*** Data to examine Section Begins ***

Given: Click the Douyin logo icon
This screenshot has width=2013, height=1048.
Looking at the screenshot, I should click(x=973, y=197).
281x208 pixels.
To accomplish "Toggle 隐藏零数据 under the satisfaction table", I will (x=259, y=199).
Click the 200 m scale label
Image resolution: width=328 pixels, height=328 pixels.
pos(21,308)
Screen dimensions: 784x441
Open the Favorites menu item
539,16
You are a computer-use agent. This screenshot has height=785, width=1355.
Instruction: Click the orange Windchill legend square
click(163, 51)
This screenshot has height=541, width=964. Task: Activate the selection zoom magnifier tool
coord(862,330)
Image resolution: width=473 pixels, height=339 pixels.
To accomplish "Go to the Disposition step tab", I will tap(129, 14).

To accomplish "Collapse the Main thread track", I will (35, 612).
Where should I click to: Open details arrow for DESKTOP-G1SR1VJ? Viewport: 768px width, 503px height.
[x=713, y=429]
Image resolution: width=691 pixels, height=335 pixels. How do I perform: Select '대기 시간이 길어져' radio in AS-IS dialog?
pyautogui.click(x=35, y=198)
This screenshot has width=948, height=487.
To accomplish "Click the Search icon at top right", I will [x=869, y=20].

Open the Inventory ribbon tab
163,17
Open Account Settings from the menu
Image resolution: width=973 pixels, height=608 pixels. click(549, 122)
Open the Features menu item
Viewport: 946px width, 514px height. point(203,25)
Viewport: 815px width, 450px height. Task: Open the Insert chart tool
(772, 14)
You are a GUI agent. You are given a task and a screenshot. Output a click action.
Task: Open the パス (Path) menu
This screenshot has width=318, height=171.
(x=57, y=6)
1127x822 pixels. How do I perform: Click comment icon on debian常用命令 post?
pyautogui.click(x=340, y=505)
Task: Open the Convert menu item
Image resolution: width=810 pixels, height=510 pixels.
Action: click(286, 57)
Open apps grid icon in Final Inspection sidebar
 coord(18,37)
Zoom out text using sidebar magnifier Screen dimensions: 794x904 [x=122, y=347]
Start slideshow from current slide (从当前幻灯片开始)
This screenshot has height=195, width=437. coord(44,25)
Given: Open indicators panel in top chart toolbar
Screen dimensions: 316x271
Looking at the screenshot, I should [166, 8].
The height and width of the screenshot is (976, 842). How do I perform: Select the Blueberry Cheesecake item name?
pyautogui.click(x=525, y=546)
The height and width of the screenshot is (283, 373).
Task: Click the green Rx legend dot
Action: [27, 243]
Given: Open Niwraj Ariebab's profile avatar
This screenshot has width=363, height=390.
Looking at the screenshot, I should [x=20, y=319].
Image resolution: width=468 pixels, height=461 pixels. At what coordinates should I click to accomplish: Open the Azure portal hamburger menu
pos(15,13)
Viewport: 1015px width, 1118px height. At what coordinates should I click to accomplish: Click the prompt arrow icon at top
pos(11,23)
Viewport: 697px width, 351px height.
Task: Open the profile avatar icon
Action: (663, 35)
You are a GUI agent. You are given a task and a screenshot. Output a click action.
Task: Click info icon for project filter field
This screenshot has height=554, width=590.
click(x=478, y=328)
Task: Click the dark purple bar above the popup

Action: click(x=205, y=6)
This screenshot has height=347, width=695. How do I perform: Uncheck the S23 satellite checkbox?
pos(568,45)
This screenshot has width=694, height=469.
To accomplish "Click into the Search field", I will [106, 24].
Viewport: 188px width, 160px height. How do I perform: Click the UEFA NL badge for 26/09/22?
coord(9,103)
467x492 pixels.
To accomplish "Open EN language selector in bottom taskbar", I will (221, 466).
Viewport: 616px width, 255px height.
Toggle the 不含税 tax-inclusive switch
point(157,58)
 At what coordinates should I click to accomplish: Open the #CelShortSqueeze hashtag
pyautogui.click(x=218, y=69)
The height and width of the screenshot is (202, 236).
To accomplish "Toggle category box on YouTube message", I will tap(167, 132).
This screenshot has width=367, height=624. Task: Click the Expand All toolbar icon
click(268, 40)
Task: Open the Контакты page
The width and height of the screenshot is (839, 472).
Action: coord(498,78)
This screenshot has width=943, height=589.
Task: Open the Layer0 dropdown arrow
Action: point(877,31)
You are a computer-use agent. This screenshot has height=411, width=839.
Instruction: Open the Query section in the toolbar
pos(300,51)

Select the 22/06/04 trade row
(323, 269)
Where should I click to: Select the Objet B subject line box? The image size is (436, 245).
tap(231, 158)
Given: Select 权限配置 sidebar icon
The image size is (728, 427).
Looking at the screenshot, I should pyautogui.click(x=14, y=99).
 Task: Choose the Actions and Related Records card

*** Data to examine Section Ends ***

◆ **Problem details**:
Show a copy of each line from the data that includes the word "field".

◆ **Reply to the exercise**:
Task: Click info icon for project filter field
To accomplish "Click into the Search field", I will [106, 24].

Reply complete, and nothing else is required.